-- begin Material for the task --

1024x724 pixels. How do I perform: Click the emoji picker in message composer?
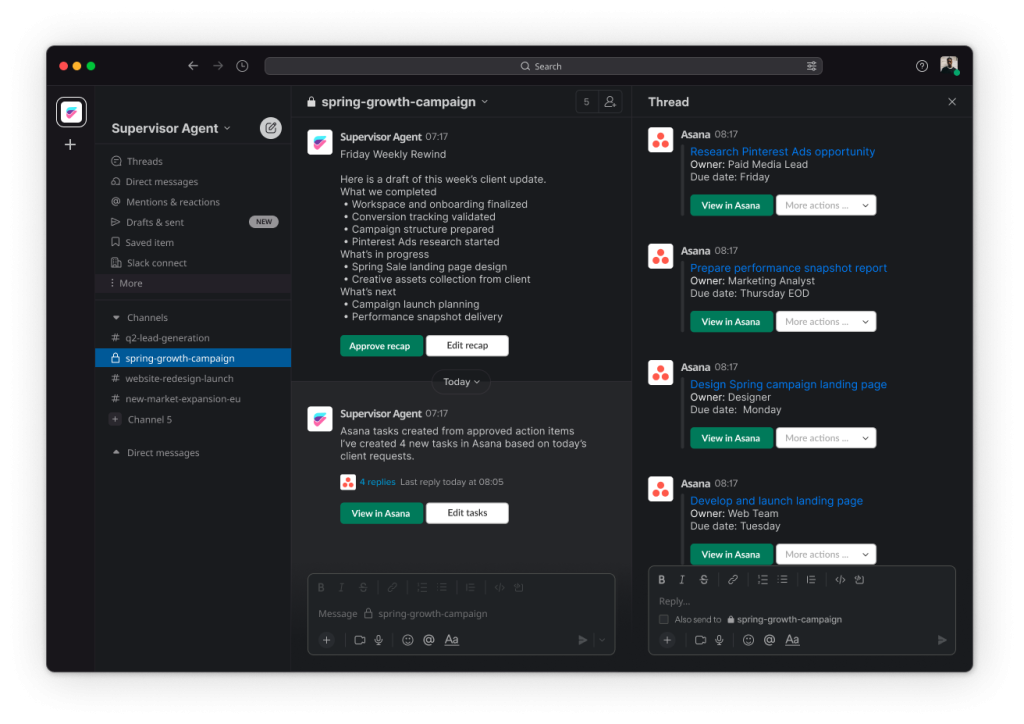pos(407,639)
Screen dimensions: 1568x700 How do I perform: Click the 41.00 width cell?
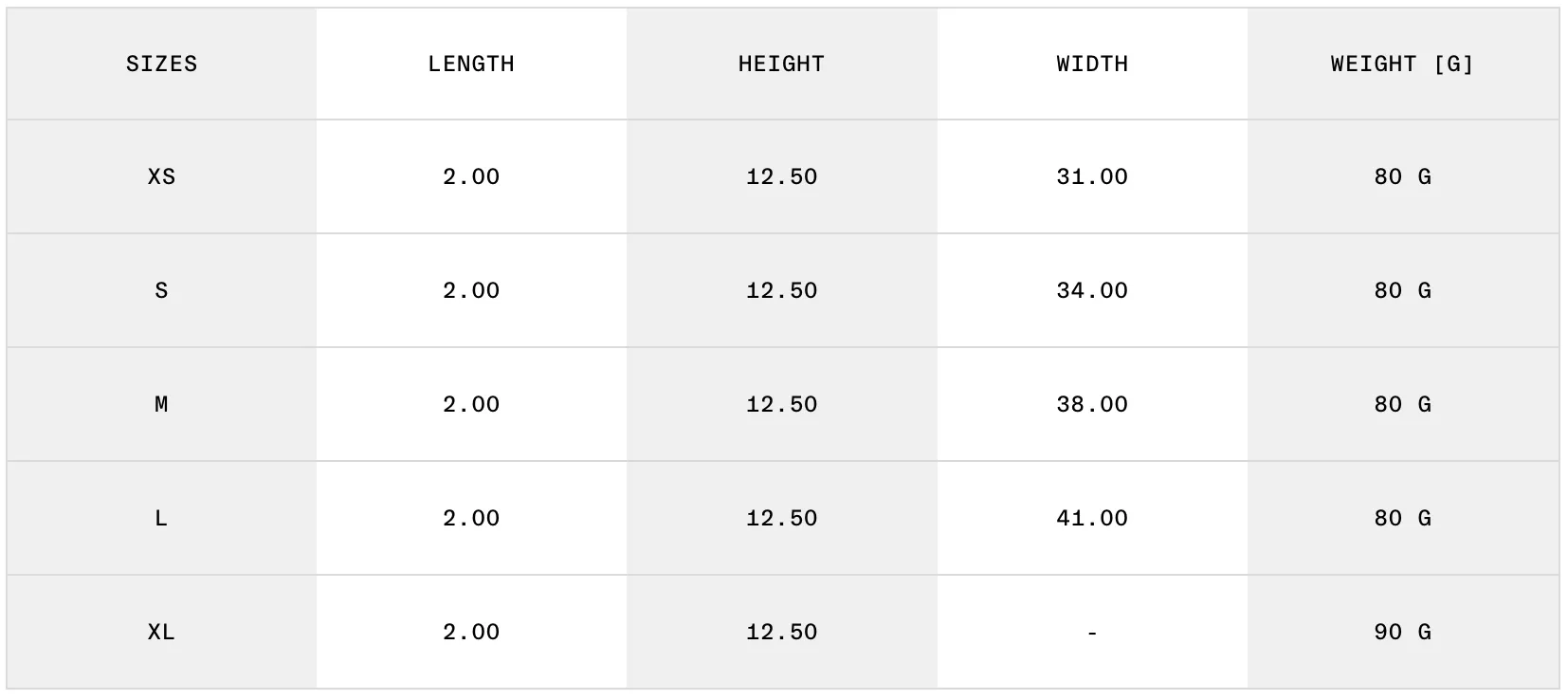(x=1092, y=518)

-- end Material for the task --
-- begin Material for the task --

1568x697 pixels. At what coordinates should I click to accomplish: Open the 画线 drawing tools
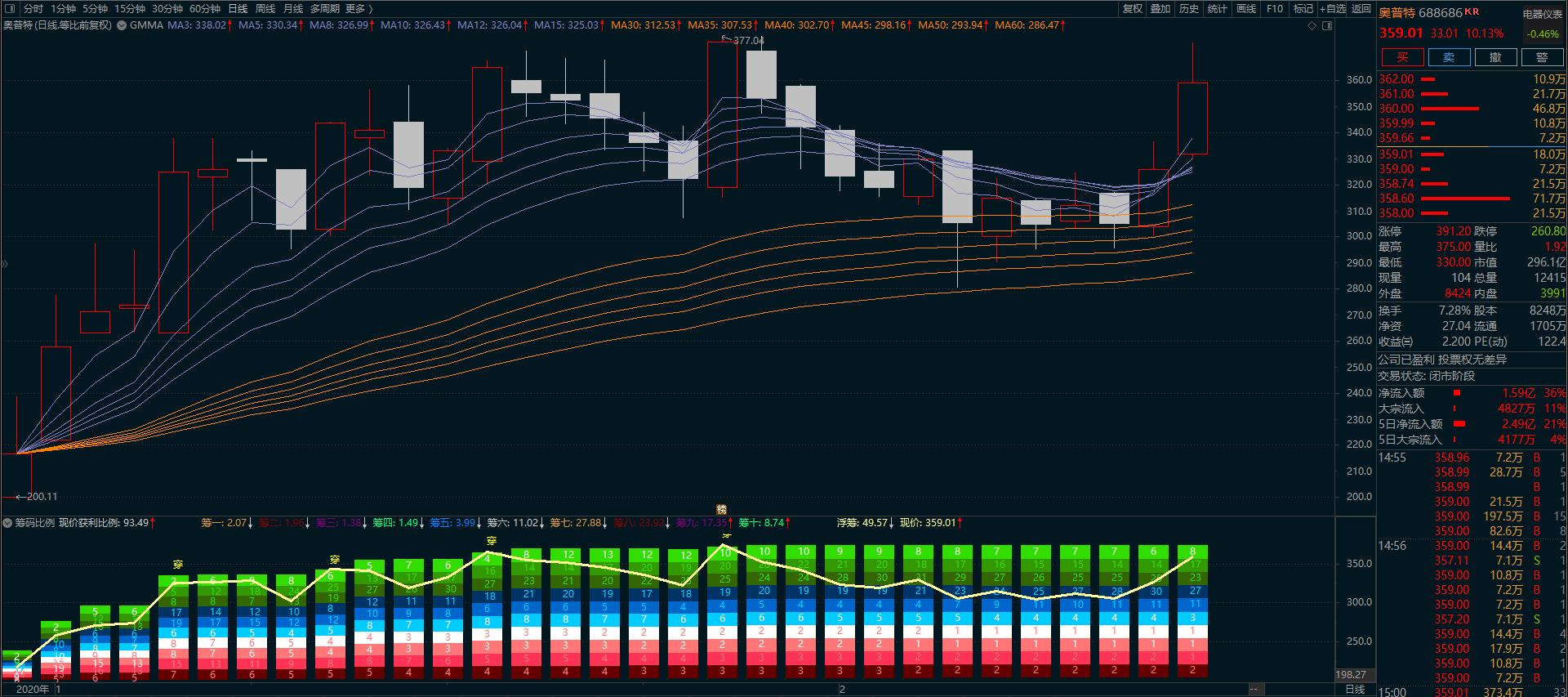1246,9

-- end Material for the task --
-- begin Material for the task --

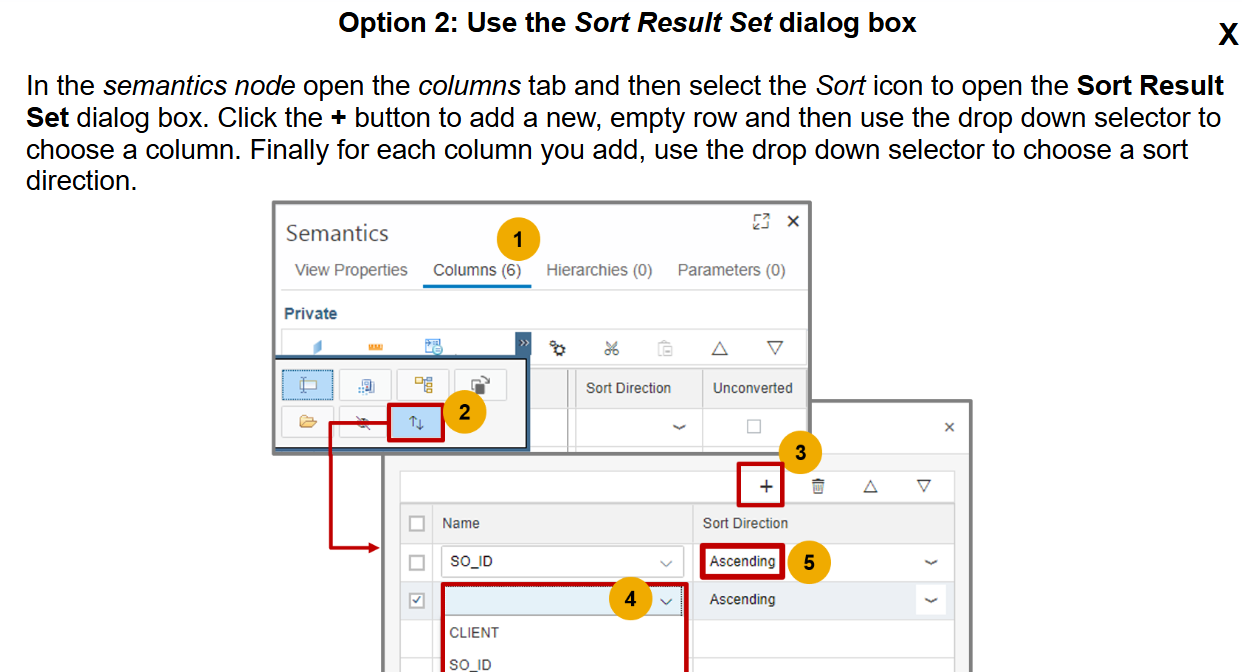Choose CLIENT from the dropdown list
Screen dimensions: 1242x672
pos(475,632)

-- end Material for the task --

▶ [Your instructions]
Scale the rows from the line with "1024x724 pixels. How" up to and including the line with "(x=1092, y=518)", keeping each request unchanged and multiplying every click coordinate in the answers by 1.35, rounded to the nearest whole number with halves rounded up. Give only these rows, and leave the pictures out.

▶ [The solution]
1024x724 pixels. How do I perform: Click the emoji picker in message composer?
pos(549,863)
Screen dimensions: 1568x700 How do I perform: Click the 41.00 width cell?
(x=1474, y=699)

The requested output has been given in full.